Exercise goal: Reproduce verbatim the items between the line containing "The height and width of the screenshot is (951, 1230)." and the line containing "Looking at the screenshot, I should 318,427.", inclusive.
>> begin Records supplied
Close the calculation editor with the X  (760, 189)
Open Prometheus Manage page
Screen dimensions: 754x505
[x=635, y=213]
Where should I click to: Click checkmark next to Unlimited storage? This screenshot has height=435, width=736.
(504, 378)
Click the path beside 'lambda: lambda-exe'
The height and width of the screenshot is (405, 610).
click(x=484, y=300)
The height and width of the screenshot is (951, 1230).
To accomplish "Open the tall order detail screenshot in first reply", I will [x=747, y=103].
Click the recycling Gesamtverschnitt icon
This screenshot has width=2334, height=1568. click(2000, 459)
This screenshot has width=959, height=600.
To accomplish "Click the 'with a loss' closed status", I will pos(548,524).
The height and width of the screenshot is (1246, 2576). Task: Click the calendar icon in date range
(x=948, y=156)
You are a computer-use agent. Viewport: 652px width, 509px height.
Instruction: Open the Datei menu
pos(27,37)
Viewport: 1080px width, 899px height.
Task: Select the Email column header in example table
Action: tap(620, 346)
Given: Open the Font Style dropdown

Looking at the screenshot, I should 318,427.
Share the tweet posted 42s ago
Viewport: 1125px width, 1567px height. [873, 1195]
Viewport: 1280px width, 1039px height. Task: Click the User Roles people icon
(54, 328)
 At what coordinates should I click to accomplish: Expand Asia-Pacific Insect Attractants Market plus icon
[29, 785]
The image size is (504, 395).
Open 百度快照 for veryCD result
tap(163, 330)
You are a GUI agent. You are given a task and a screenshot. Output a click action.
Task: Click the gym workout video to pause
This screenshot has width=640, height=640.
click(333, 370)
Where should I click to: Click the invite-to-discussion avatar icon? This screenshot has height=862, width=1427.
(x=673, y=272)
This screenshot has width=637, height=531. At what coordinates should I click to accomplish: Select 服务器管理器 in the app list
>> end Records supplied
Finished answer:
The height and width of the screenshot is (951, 1230).
To accomplish "Open the tall order detail screenshot in first reply", I will [x=747, y=103].
Click the recycling Gesamtverschnitt icon
This screenshot has width=2334, height=1568. click(2000, 459)
This screenshot has width=959, height=600.
To accomplish "Click the 'with a loss' closed status", I will pos(548,524).
The height and width of the screenshot is (1246, 2576). Task: Click the calendar icon in date range
(x=948, y=156)
You are a computer-use agent. Viewport: 652px width, 509px height.
Instruction: Open the Datei menu
pos(27,37)
Viewport: 1080px width, 899px height.
Task: Select the Email column header in example table
Action: tap(620, 346)
Given: Open the Font Style dropdown

Looking at the screenshot, I should 318,427.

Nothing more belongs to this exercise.